Your answer should be the records below, repeated exactly as they stand.

%%

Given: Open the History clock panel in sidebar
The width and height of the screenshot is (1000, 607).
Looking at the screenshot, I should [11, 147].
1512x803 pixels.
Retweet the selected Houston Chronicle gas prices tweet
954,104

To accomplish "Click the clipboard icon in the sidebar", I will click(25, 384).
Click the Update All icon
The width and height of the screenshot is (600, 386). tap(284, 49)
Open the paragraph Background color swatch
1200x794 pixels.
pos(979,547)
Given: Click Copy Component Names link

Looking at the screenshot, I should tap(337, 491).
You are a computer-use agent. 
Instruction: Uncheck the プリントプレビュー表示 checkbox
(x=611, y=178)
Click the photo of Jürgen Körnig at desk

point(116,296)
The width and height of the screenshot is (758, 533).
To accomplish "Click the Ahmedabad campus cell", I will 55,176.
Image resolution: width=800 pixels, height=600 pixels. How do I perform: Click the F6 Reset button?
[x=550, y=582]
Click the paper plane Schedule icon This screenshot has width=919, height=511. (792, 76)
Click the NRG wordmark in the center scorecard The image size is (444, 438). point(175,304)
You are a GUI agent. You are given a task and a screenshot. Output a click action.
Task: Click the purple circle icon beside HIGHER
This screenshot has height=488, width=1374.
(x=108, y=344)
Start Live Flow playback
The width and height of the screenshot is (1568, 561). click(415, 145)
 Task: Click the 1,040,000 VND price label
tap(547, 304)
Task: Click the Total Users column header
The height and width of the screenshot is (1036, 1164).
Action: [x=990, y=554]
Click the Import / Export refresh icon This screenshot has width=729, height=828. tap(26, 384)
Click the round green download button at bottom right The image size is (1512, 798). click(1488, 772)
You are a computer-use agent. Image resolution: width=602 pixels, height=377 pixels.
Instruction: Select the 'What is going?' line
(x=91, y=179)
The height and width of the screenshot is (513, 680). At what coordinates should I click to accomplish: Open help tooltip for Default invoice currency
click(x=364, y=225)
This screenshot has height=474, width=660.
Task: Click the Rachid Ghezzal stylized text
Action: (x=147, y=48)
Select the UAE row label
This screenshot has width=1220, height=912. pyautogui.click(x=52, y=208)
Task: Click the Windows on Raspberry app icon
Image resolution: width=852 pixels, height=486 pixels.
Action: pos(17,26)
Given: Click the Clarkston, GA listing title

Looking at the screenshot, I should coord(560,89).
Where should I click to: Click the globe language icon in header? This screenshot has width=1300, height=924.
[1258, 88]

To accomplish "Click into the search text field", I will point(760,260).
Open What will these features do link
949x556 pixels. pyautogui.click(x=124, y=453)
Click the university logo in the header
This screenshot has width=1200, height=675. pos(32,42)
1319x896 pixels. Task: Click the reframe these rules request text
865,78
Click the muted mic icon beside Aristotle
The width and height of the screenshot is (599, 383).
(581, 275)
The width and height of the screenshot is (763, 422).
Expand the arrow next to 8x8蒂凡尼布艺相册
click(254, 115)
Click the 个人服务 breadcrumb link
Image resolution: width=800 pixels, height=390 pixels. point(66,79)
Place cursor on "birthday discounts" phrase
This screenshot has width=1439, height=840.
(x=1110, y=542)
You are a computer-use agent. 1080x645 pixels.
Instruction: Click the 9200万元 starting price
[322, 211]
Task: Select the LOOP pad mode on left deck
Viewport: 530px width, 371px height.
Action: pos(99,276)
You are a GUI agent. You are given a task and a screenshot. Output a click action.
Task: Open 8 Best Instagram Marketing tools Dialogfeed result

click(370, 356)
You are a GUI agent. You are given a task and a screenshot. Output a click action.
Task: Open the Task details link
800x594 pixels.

%%

- Task result
Given: Open the History clock panel in sidebar
The width and height of the screenshot is (1000, 607).
Looking at the screenshot, I should [11, 147].
1512x803 pixels.
Retweet the selected Houston Chronicle gas prices tweet
954,104

To accomplish "Click the clipboard icon in the sidebar", I will click(25, 384).
Click the Update All icon
The width and height of the screenshot is (600, 386). tap(284, 49)
Open the paragraph Background color swatch
1200x794 pixels.
pos(979,547)
Given: Click Copy Component Names link

Looking at the screenshot, I should tap(337, 491).
You are a computer-use agent. 
Instruction: Uncheck the プリントプレビュー表示 checkbox
(x=611, y=178)
Click the photo of Jürgen Körnig at desk

point(116,296)
The width and height of the screenshot is (758, 533).
To accomplish "Click the Ahmedabad campus cell", I will 55,176.
Image resolution: width=800 pixels, height=600 pixels. How do I perform: Click the F6 Reset button?
[x=550, y=582]
Click the paper plane Schedule icon This screenshot has width=919, height=511. (792, 76)
Click the NRG wordmark in the center scorecard The image size is (444, 438). point(175,304)
You are a GUI agent. You are given a task and a screenshot. Output a click action.
Task: Click the purple circle icon beside HIGHER
This screenshot has height=488, width=1374.
(x=108, y=344)
Start Live Flow playback
The width and height of the screenshot is (1568, 561). click(415, 145)
 Task: Click the 1,040,000 VND price label
tap(547, 304)
Task: Click the Total Users column header
The height and width of the screenshot is (1036, 1164).
Action: [x=990, y=554]
Click the Import / Export refresh icon This screenshot has width=729, height=828. tap(26, 384)
Click the round green download button at bottom right The image size is (1512, 798). click(1488, 772)
You are a computer-use agent. Image resolution: width=602 pixels, height=377 pixels.
Instruction: Select the 'What is going?' line
(x=91, y=179)
The height and width of the screenshot is (513, 680). At what coordinates should I click to accomplish: Open help tooltip for Default invoice currency
click(x=364, y=225)
This screenshot has height=474, width=660.
Task: Click the Rachid Ghezzal stylized text
Action: (x=147, y=48)
Select the UAE row label
This screenshot has width=1220, height=912. pyautogui.click(x=52, y=208)
Task: Click the Windows on Raspberry app icon
Image resolution: width=852 pixels, height=486 pixels.
Action: pos(17,26)
Given: Click the Clarkston, GA listing title

Looking at the screenshot, I should coord(560,89).
Where should I click to: Click the globe language icon in header? This screenshot has width=1300, height=924.
[1258, 88]

To accomplish "Click into the search text field", I will point(760,260).
Open What will these features do link
949x556 pixels. pyautogui.click(x=124, y=453)
Click the university logo in the header
This screenshot has width=1200, height=675. pos(32,42)
1319x896 pixels. Task: Click the reframe these rules request text
865,78
Click the muted mic icon beside Aristotle
The width and height of the screenshot is (599, 383).
(581, 275)
The width and height of the screenshot is (763, 422).
Expand the arrow next to 8x8蒂凡尼布艺相册
click(254, 115)
Click the 个人服务 breadcrumb link
Image resolution: width=800 pixels, height=390 pixels. point(66,79)
Place cursor on "birthday discounts" phrase
This screenshot has width=1439, height=840.
(x=1110, y=542)
You are a computer-use agent. 1080x645 pixels.
Instruction: Click the 9200万元 starting price
[322, 211]
Task: Select the LOOP pad mode on left deck
Viewport: 530px width, 371px height.
Action: pos(99,276)
You are a GUI agent. You are given a task and a screenshot. Output a click action.
Task: Open 8 Best Instagram Marketing tools Dialogfeed result

click(370, 356)
You are a GUI agent. You are given a task and a screenshot. Output a click action.
Task: Open the Task details link
800x594 pixels.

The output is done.